The results clearly illustrate the value of network-aware compilation. In the fully connected All-to-All topology, the memQ DQC performs similarly to the static benchmark. This is expected: when every QPU can directly share entanglement with every other QPU, since remote operations do not require routing through intermediate nodes and even a naive placement performs reasonably well.
The difference becomes pronounced in the more sparsely connected topologies: Grid, Ring, and Hub. In these architectures, remote operations between QPUs that are not directly connected require additional teleportation steps to route the quantum state through intermediate QPUs. Each additional hop increases e-bit consumption. Because the memQ DQC is topology-aware, it dynamically places highly interacting circuit qubits on the same QPU or on directly connected QPUs, reducing the need for expensive routing. As a result, it significantly lowers communication overhead compared to the static mapping.
Importantly, all results shown here were produced using the same compiler configuration. Unlike approaches that rely on topology-specific heuristics or custom subroutines for particular network layouts, the memQ DQC adapts automatically to the underlying interconnect. It remains competitive in fully connected networks and delivers substantial gains when connectivity is constrained, without any manual evaluation or retuning.
Finally, we use the compiler’s partitioned circuit output to run a noisy circuit simulation. This simulation includes entanglement-based remote gate protocols and their corresponding noise models.
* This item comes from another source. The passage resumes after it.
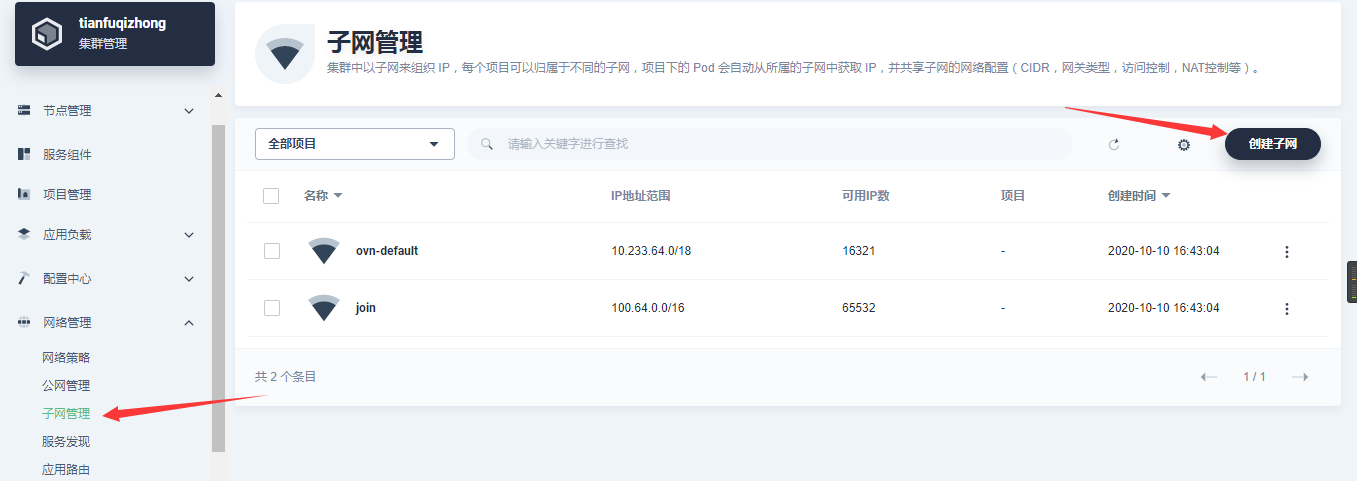Go to next page arrow

tap(1300, 377)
We model noisy entanglement generation via a noisy Bell state preparation circuit using CUDA-Q’s custom Kraus noise models. To incorporate hardware-specific characteristics into the simulator, we utilize remote gate primitives and a custom remote noise model for superconducting qubits connected by optical links, building on our prior research[6].
Simulating a noisy remote circuit is computationally demanding because of the complexity of representing feed-forward circuits and custom noise models for remote operations. Figure 4(a) compares the runtime of the GPU-based approach using CUDA-Q with a CPU baseline for a 100-shot remote GHZ circuit. These simulations were run on an Intel 16-CORE Xeon w5-3435X with an NVIDIA RTX PRO 6000 Blackwell Workstation Edition. The CPU-based density matrix simulation (blue line) took up to 4,000 seconds for a relatively small, noisy remote GHZ-5 circuit. In sharp contrast, CUDA-Q’s Monte-Carlo statevector trajectory sampling method utilizes batched execution and 96 GB of GPU memory, and can easily simulate circuits with > 28 qubits.
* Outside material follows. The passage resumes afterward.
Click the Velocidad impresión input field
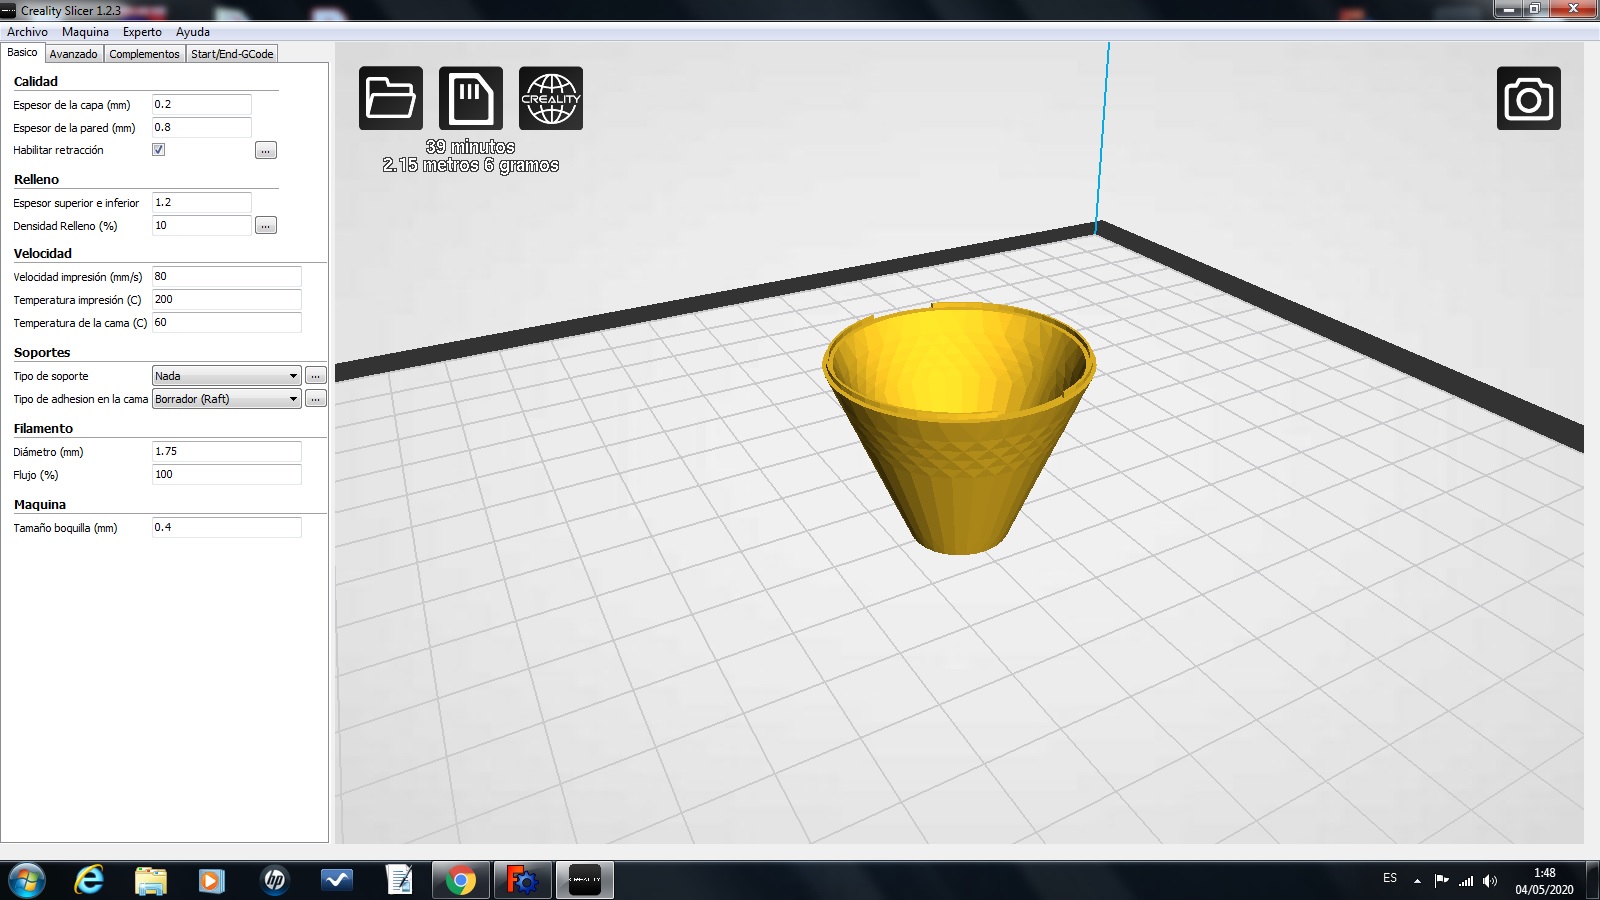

The performance of a distributed quantum circuit critically depends on the quality of the quantum links connecting the QPUs. Imperfections, such as losses and noise in these links, degrade the resulting circuit fidelity. Therefore, it is essential to map low-level hardware specifications, like quantum link efficiency and noise, to the resultant circuit-level performance. Figure 4(b) illustrates the simulated Hellinger Fidelity of a compiler partitioned GHZ-20 circuit against the dark count noise probability in quantum link channels. Using CUDA-Q’s GPU-accelerated backend allows us to significantly scale up the circuit sizes beyond the GHZ-5 baseline demonstrated in our prior work [6].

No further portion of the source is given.